TUGAS
TERSTRUKTUR
PERTANAMAN
DAN HORTIKULTURA LANDSKAP

Oleh:
Qonita
A1L113059
KEMENTERIAN
RISET TEKNOLOGI DAN PENDIDIKAN TINGGI
UNIVERSITAS
JENDERAL SOEDIRMAN
FAKULTAS
PERTANIAN
PURWOKERTO
2016
PENDAHULUAN
A. Latar
Belakang
Kabupaten Wonosobo merupakan salah satu dari 35
Kabupaten/Kota di Provinsi Jawa Tengah, terletak antara 7°.11'.20" sampai
7°.36'.24" garis lintang selatan (LS), serta 109°.44'.08" sampai
110°.04'.32" garis bujur timur (BT), Kabupaten Wonosobo berjarak 120 Km
dari Ibu Kota Jawa Tengah (Semarang) dan 520 Km dari Ibu Kota Negara (Jakarta)
berada pada rentang 250 dpl - 2.250 dpl dengan dominasi pada rentang 500 dpl -
1.000 dpl sebesar 50% (persen) dari seluruh areal, menjadikan ciri dataran
tinggi sebagai wilayah Kabupaten Wonosobo dengan posisi spasial berada di
tengah-tengah Pulau Jawa dan berada di antara jalupantai utara dan jalur pantai
Selatan. Jaringan Jalan Nasional ruas jalan Buntu - Pringsurat memberi akses
dari dan menuju dua jalur strategis nasional.

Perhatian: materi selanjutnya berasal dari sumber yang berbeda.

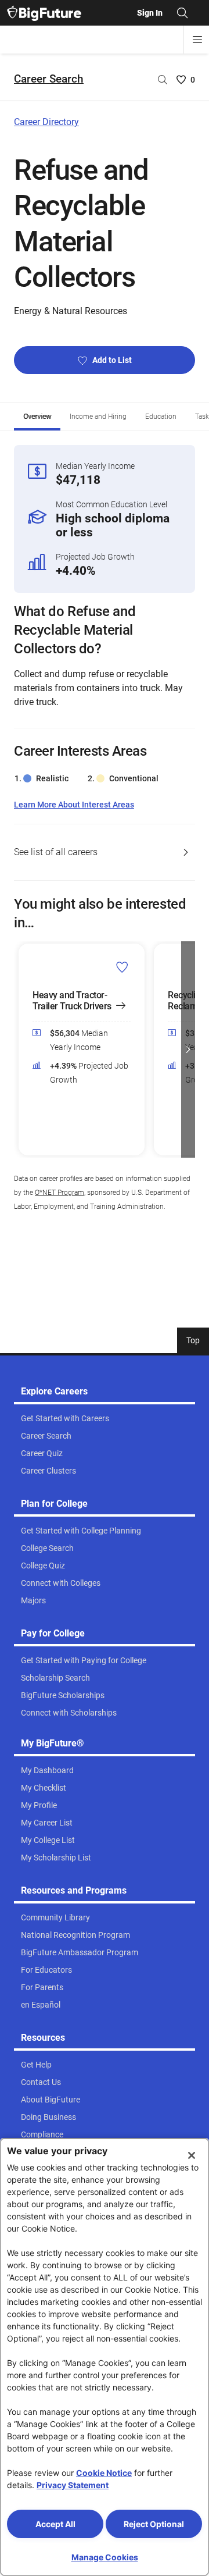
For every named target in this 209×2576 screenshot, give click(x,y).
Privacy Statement (73, 2485)
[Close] (191, 2155)
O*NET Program (59, 1193)
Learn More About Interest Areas (74, 804)
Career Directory (46, 121)
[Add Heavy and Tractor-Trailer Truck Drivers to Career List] (122, 967)
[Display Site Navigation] (197, 39)
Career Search (49, 79)
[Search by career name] (162, 79)
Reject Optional (154, 2524)
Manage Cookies (104, 2557)
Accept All (55, 2524)
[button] (21, 1049)
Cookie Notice (104, 2473)
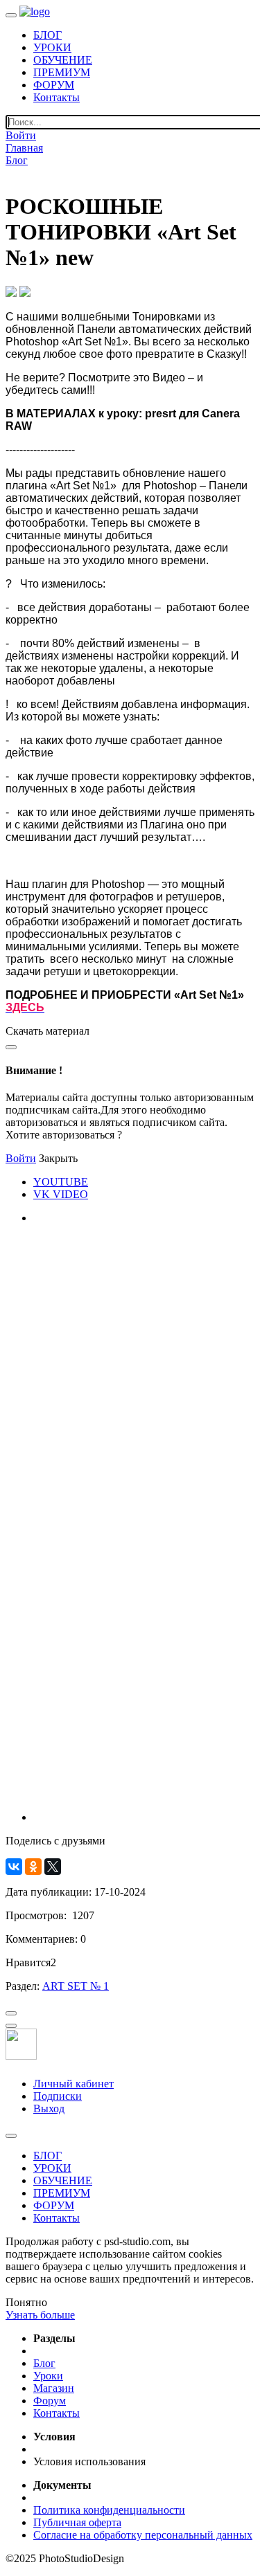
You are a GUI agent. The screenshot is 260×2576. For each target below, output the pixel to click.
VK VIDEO (60, 1194)
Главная (24, 148)
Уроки (48, 2376)
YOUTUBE (60, 1182)
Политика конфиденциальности (109, 2510)
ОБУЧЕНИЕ (62, 60)
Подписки (57, 2096)
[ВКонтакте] (14, 1866)
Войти (21, 135)
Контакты (56, 97)
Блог (17, 160)
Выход (48, 2108)
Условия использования (89, 2461)
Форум (49, 2400)
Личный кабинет (73, 2083)
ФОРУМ (53, 85)
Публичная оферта (77, 2522)
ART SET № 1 (75, 1986)
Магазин (53, 2388)
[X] (52, 1866)
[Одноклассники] (33, 1866)
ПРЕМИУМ (61, 72)
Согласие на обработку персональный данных (142, 2535)
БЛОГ (47, 35)
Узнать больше (40, 2315)
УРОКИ (52, 47)
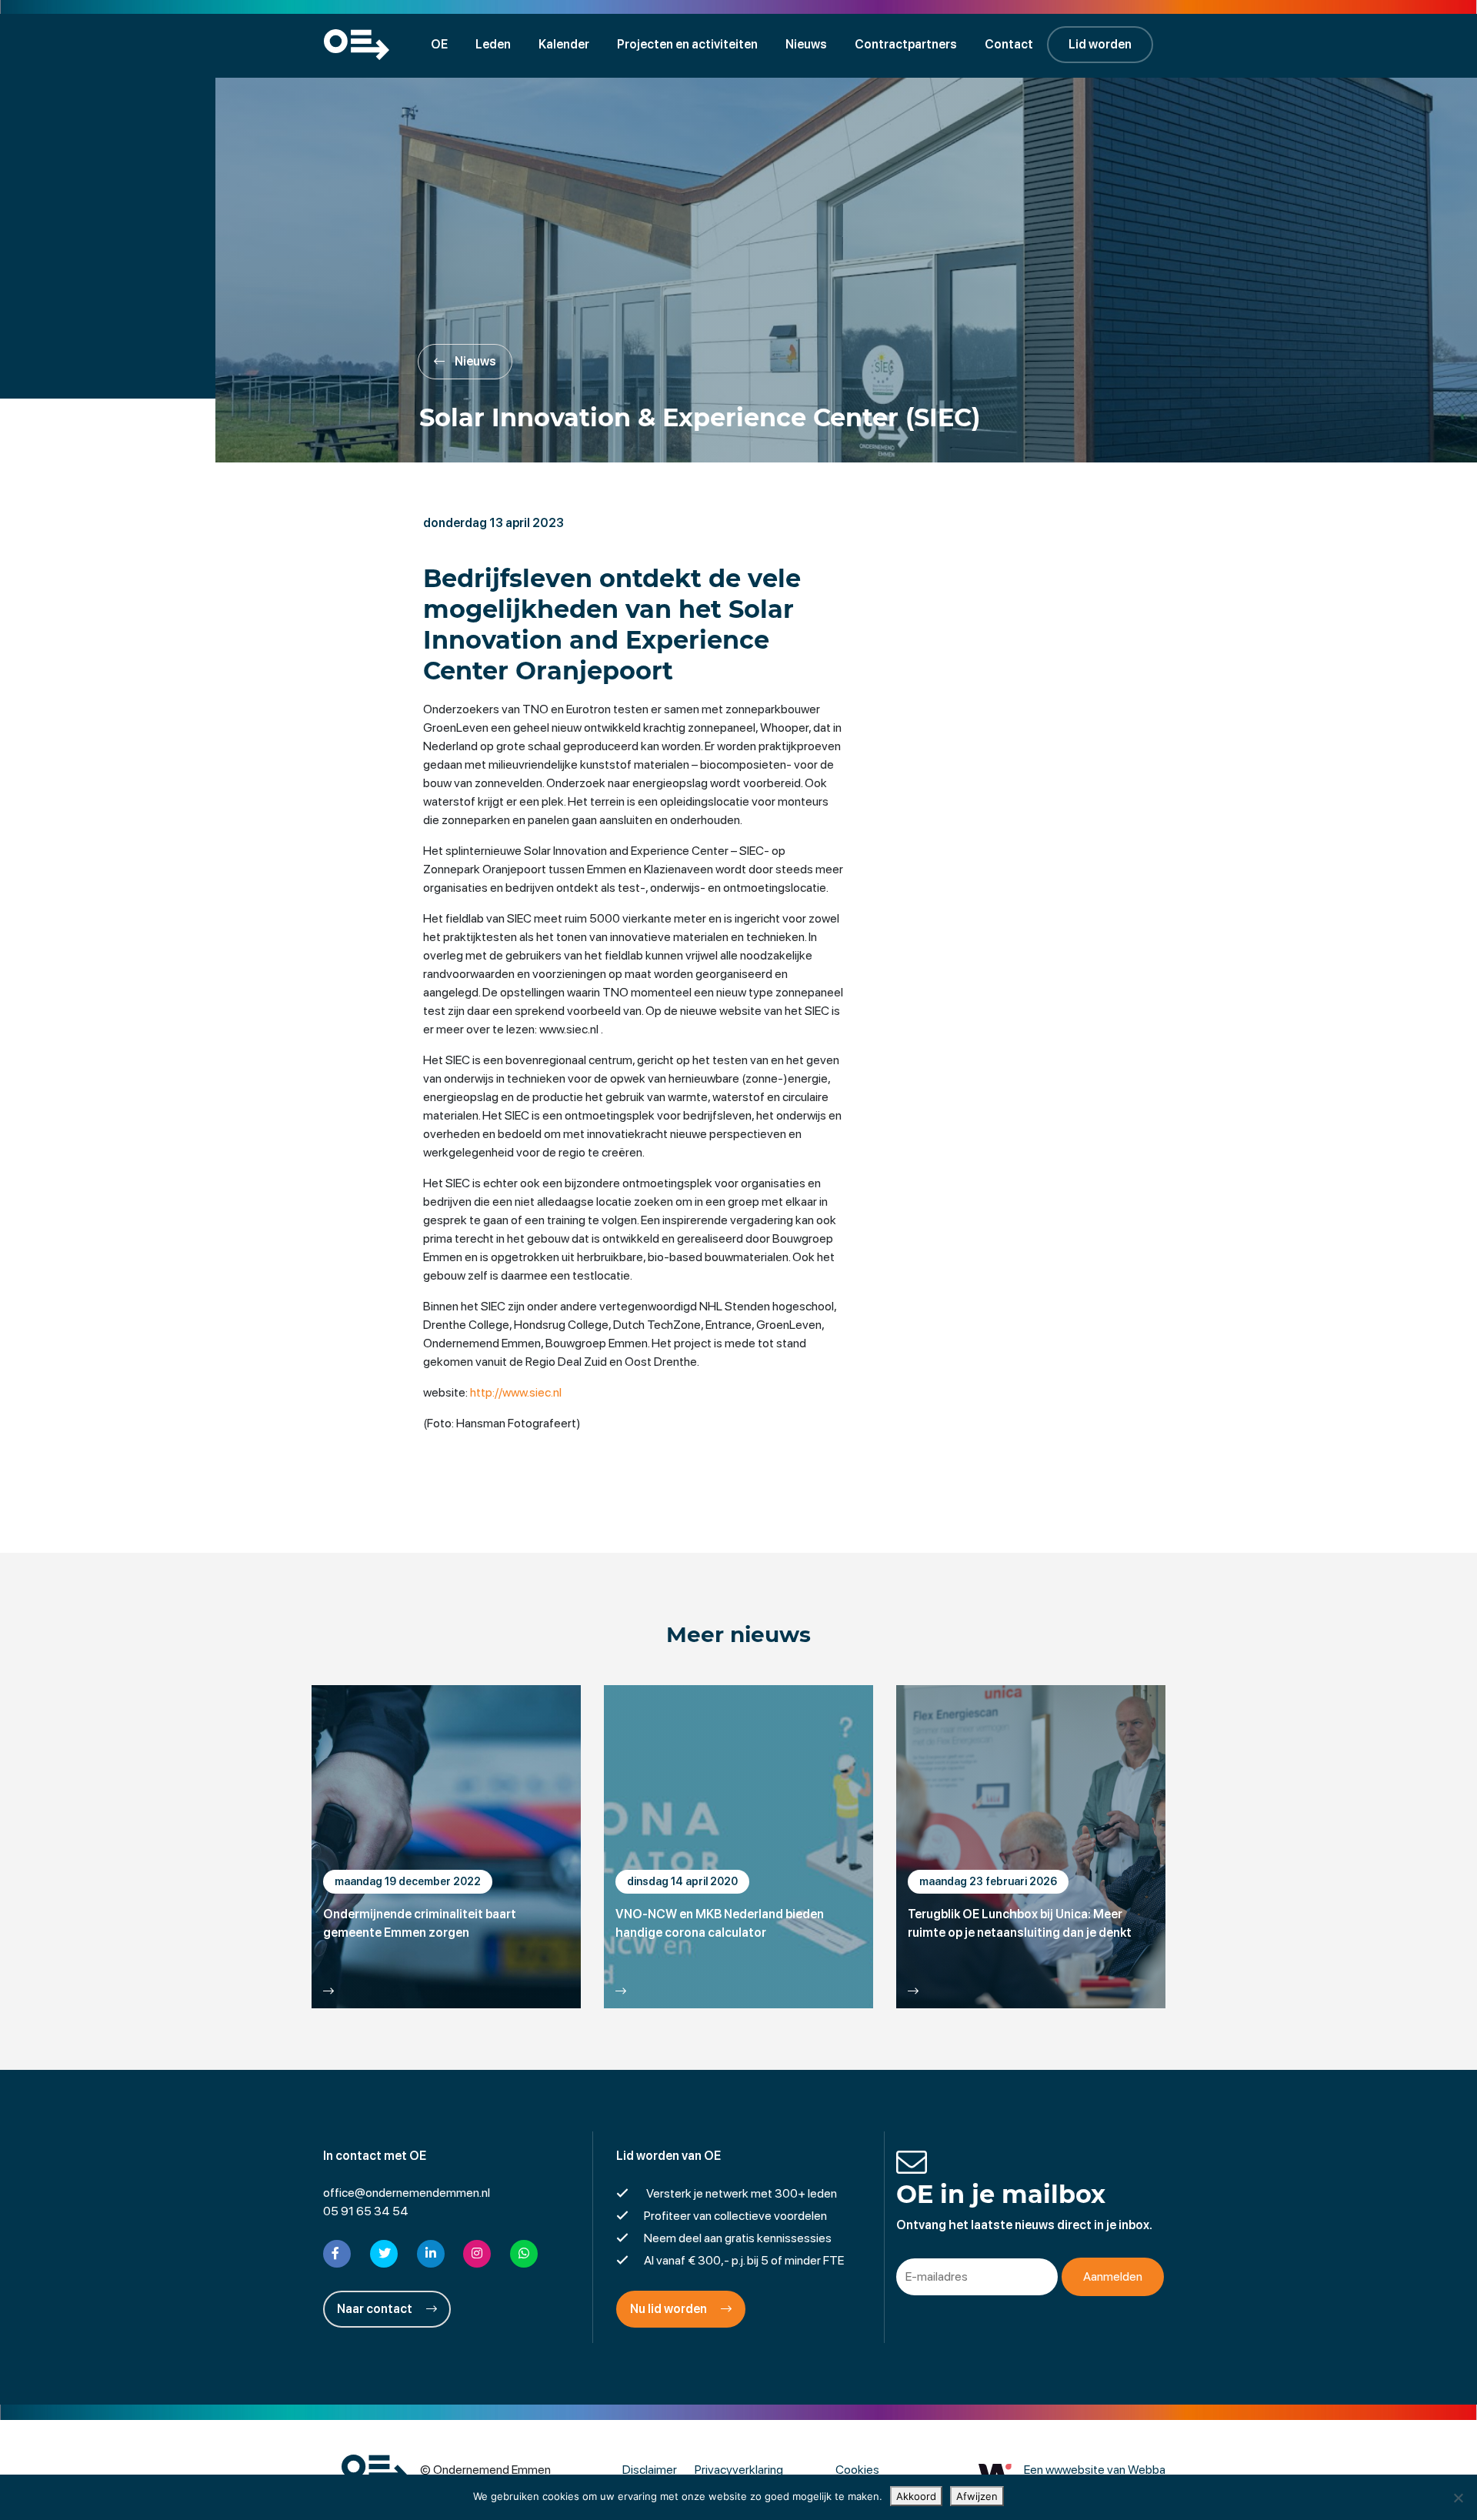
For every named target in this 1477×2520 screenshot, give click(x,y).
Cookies (857, 2469)
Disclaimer (649, 2469)
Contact (1009, 44)
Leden (493, 44)
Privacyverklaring (739, 2469)
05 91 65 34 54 (365, 2211)
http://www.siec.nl (516, 1392)
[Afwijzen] (1457, 2497)
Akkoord (916, 2496)
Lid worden (1100, 44)
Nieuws (806, 44)
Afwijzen (977, 2496)
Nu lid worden (669, 2308)
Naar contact (376, 2308)
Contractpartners (906, 44)
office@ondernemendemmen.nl (406, 2192)
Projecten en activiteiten (687, 44)
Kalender (563, 44)
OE (439, 44)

Luas Wilayah Kabupaten Wonosobo adalah 98.468 hektar
atau 984,68 km2 ,atau 3.03 % (Persen) dari luas jawa tengah, dengan komposisi
tata guna lahan atatanah sawah mencakup 18.909,72 ha (18,99 %), tankering
seluas 55.140,80 ha (55,99 %), hutan negara 18.909,72 ha (19,18 %), perkebunan
negara/swasta seluas 2.764,51 ha (2,80 %) dan lainnya seluas 2.968,07 ha (3,01
%). Secara administratif terbagi dalam 15 Kecamatan, 236 Desa dan 29 Kelurahan.
Adapun ke 15 kecamatan tersebut yaitu (1). Kecamatan Wonosobo (2) Kecamatan
Kalikajar (3) Kecamatan Sapuran (4) Kecamatan Kepil (5) Kecamatan Kertek (6)
Kecamatan Kaliwiro (7) Kecamatan Wadaslintang (8) Kecamatan Leksono (9)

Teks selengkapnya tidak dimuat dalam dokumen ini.